### REQUIRED WORK
Collect every line of the records that contains the word "width", treating uppercase and lowercase as different.

>> begin DATA PROVIDED

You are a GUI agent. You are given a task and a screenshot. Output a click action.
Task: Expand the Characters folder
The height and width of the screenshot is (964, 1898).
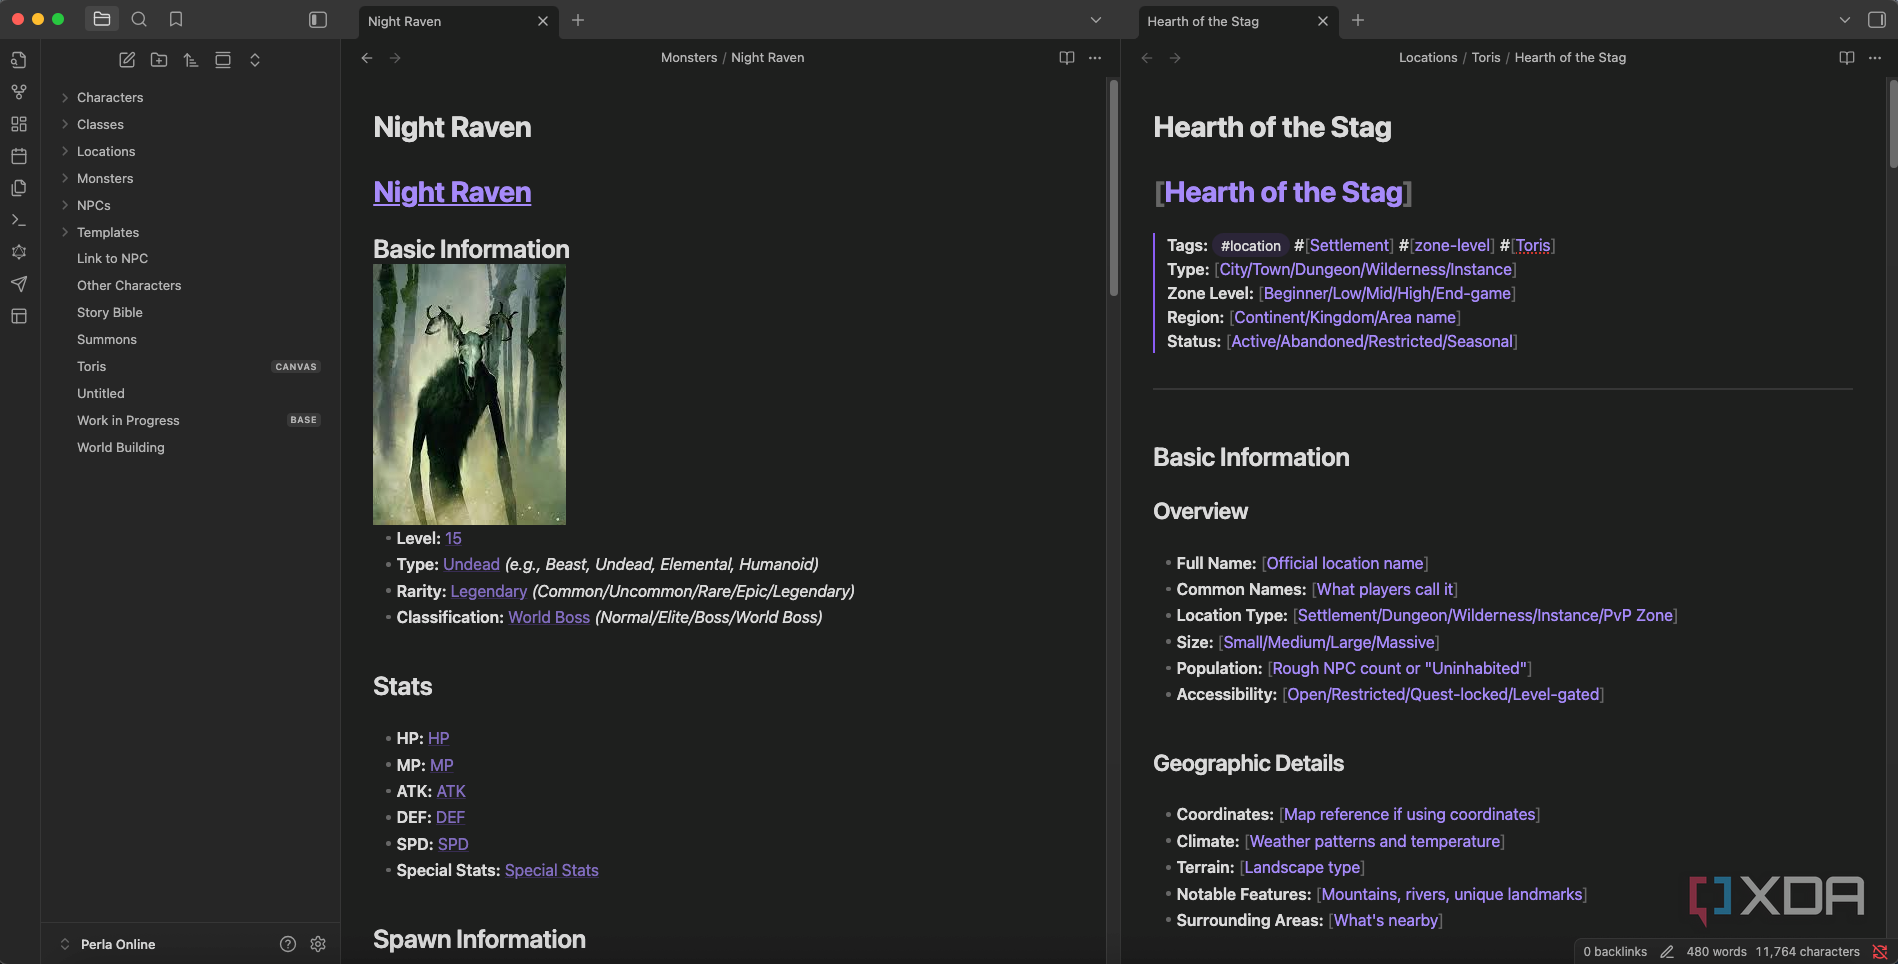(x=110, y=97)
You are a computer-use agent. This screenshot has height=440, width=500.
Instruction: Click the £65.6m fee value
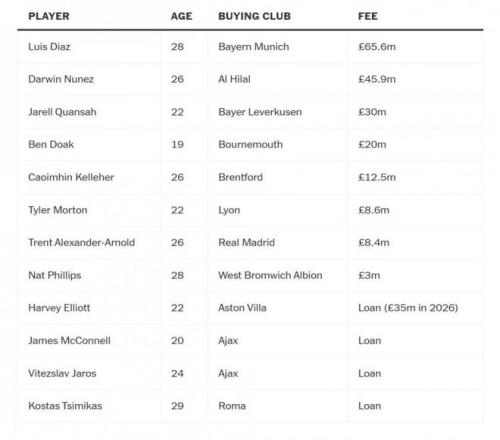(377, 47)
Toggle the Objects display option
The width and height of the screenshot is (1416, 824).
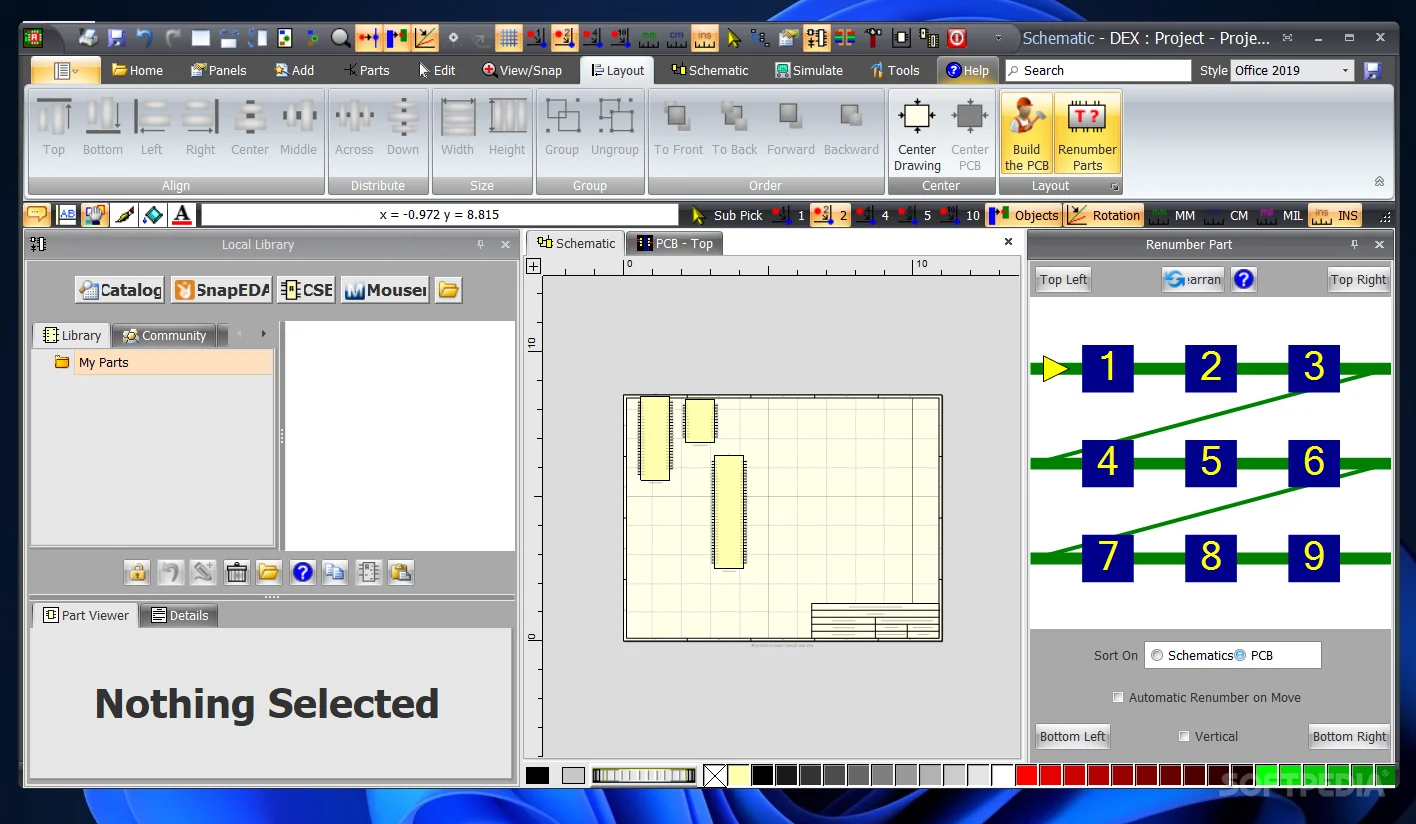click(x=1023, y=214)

>> end DATA PROVIDED
>> begin DATA PROVIDED

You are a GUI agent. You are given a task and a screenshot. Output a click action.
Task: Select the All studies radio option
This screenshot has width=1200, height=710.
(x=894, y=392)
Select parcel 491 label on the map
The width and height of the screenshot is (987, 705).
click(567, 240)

>> end DATA PROVIDED

### WRITTEN SOLUTION
The height and width of the screenshot is (964, 1898).
You are a computer-use agent. This screenshot has height=440, width=500.
The width and height of the screenshot is (1416, 824).
This screenshot has width=1200, height=710.
The width and height of the screenshot is (987, 705).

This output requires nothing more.